» Set task:
Identify each line of the items below that contains the string "description", and copy those lines out. Case counts, so a line matches only if the string appears with the same capitalization.

Target position items
□ □ □ □

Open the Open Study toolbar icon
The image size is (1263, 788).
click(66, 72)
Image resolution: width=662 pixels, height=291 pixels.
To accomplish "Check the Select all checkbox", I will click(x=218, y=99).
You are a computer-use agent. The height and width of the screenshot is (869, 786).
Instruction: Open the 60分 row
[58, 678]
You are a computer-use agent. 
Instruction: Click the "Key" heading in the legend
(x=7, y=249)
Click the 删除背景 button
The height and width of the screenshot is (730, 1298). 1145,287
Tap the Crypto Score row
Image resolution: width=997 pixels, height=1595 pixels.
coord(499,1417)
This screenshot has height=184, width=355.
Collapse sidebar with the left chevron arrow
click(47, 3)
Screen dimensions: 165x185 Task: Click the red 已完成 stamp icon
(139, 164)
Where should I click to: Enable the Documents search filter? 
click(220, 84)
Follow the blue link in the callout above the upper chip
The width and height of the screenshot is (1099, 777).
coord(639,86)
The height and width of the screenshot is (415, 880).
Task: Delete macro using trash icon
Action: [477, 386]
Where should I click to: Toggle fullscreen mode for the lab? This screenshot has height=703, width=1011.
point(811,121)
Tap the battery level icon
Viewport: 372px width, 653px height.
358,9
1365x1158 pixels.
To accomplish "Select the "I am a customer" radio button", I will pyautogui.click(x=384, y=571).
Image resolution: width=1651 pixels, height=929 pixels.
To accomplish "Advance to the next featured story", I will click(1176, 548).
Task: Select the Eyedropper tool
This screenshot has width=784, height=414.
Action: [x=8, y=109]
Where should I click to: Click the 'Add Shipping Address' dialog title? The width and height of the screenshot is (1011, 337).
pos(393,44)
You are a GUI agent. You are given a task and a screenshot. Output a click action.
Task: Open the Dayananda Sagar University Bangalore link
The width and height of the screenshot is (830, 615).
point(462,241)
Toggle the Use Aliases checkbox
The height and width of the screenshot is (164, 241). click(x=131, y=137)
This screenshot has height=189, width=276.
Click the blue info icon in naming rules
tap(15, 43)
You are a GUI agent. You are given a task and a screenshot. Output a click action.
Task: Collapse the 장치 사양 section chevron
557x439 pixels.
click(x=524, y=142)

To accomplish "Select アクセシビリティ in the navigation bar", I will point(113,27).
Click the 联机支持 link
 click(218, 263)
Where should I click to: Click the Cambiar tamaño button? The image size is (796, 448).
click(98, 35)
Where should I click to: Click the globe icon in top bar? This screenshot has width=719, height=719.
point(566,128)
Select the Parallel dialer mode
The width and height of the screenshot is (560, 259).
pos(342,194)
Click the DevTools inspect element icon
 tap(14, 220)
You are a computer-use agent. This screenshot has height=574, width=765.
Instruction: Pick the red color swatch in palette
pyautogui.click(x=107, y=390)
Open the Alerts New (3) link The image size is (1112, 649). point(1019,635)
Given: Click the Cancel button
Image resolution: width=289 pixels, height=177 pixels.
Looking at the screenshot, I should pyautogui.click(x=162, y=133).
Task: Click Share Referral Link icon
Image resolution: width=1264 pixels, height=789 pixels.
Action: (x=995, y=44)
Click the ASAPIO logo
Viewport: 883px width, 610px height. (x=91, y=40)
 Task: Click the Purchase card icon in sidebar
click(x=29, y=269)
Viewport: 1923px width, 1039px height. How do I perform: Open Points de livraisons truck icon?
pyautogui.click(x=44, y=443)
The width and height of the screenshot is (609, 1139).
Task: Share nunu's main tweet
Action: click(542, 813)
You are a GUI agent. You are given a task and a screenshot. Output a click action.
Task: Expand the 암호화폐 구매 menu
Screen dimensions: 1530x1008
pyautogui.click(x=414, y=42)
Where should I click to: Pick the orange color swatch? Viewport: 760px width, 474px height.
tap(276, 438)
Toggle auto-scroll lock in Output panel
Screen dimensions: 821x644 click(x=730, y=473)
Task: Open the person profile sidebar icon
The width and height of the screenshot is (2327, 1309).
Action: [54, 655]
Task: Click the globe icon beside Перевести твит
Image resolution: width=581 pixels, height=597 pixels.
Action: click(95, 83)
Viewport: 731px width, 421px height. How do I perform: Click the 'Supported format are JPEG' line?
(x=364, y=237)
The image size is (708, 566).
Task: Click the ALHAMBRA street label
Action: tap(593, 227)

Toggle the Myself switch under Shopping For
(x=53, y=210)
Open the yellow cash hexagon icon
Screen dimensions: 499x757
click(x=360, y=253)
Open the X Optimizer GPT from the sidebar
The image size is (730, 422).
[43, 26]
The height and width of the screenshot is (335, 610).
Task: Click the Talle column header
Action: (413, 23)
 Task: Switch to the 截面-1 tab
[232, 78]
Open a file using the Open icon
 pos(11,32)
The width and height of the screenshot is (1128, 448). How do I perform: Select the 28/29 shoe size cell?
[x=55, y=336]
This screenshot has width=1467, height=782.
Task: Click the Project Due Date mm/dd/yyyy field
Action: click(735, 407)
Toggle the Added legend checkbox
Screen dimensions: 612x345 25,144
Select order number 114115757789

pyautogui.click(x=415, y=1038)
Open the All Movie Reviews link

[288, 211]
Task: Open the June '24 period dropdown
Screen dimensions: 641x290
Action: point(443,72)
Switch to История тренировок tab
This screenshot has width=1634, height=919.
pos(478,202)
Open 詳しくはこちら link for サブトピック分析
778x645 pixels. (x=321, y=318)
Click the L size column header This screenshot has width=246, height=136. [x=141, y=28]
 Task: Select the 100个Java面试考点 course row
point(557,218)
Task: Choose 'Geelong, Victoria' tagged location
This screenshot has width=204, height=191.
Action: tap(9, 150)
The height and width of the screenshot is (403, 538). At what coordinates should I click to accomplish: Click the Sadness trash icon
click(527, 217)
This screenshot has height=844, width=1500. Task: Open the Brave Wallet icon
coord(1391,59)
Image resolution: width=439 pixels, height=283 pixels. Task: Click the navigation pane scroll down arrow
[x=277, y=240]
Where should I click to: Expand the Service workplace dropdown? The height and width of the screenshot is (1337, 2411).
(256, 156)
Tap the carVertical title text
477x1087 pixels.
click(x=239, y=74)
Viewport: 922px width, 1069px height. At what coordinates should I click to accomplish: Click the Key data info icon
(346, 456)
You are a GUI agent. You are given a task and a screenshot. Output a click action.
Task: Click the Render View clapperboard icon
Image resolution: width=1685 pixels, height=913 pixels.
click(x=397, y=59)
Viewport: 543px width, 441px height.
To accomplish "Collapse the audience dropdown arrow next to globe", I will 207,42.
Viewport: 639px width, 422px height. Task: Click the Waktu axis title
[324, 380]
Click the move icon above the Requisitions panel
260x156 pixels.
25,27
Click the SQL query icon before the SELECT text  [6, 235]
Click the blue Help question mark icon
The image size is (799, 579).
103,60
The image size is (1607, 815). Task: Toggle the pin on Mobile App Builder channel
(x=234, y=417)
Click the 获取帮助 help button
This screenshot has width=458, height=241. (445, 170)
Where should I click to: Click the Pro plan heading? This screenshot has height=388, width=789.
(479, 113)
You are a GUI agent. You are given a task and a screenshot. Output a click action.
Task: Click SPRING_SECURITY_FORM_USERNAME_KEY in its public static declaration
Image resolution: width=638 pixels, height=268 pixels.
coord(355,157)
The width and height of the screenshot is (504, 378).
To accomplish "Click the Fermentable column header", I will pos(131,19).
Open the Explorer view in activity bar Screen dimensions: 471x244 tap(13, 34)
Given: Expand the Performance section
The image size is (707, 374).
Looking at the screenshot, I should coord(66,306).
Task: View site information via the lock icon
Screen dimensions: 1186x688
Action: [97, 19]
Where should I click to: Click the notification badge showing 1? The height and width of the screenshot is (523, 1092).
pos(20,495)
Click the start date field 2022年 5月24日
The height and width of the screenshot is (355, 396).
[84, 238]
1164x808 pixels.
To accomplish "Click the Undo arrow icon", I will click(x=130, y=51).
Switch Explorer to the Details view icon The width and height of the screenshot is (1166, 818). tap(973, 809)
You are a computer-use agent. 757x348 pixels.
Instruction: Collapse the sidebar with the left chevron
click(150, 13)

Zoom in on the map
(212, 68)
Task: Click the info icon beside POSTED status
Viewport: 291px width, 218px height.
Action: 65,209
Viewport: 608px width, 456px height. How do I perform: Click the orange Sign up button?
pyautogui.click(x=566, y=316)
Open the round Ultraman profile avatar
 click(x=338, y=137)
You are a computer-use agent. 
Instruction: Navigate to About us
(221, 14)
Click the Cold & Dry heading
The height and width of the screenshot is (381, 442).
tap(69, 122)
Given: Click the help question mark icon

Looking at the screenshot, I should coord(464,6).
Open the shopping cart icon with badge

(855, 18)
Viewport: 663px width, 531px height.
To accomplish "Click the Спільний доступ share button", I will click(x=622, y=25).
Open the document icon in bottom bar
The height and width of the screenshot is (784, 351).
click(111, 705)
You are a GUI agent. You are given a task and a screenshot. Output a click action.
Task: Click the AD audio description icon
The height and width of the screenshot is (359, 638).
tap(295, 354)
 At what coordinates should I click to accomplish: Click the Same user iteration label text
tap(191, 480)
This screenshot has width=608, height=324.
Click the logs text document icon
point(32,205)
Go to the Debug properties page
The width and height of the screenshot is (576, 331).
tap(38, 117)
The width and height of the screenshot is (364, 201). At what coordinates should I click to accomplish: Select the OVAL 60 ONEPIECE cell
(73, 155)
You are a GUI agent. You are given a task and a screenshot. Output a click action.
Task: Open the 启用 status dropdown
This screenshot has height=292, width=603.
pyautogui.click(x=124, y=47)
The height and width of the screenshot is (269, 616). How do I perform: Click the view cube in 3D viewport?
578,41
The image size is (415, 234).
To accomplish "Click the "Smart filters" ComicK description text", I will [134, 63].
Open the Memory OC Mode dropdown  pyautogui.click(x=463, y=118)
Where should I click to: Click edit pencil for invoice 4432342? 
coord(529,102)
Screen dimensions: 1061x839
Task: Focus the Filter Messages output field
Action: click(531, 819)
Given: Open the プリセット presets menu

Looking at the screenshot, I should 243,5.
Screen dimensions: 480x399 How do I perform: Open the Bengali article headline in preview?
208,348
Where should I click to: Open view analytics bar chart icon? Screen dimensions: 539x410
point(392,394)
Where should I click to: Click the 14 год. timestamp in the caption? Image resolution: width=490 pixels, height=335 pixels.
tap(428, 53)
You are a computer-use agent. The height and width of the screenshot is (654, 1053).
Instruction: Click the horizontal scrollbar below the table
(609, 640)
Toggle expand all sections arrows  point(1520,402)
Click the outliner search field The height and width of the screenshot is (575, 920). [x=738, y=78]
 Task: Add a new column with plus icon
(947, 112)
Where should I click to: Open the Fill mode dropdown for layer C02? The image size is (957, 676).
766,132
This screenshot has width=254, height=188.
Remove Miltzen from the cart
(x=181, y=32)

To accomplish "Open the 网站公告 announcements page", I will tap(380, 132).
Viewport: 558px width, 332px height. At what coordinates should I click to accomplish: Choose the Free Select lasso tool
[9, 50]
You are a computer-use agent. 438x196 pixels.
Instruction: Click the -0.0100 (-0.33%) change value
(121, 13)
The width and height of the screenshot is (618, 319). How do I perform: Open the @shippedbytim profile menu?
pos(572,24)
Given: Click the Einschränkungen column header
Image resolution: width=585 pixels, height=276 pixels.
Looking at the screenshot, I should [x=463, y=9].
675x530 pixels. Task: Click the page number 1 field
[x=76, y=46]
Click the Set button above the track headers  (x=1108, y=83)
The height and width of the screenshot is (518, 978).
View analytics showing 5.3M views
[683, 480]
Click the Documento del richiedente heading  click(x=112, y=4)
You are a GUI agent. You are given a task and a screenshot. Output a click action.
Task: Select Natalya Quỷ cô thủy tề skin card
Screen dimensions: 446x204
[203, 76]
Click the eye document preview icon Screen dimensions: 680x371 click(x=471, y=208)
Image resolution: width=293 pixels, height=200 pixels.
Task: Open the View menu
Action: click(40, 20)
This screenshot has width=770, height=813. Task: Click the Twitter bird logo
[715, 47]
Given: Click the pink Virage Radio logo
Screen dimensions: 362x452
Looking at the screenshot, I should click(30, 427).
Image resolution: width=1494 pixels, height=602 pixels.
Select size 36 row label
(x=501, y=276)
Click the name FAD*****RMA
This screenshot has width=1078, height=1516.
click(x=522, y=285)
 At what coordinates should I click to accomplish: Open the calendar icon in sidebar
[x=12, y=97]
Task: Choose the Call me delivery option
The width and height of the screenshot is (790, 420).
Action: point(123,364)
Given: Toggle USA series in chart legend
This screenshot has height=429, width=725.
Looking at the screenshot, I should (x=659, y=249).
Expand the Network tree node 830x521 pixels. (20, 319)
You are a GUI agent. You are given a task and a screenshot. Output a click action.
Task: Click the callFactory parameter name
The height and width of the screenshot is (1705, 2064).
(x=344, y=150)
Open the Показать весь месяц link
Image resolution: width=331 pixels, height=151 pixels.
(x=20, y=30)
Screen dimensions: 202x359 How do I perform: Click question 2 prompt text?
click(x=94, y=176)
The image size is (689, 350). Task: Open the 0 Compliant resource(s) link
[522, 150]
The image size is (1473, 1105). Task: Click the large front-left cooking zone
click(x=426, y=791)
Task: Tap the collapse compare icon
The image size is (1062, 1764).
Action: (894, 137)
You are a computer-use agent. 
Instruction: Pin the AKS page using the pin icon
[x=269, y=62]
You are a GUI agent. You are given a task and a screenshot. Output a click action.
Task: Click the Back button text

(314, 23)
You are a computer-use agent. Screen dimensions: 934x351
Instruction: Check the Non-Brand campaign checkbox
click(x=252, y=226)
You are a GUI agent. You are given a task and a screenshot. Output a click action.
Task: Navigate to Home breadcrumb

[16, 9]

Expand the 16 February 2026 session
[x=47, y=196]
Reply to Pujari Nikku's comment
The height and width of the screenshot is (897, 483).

□ □ □ □

» Result of the exercise:
Task: Click the AD audio description icon
To accomplish "Click the "Smart filters" ComicK description text", I will [134, 63].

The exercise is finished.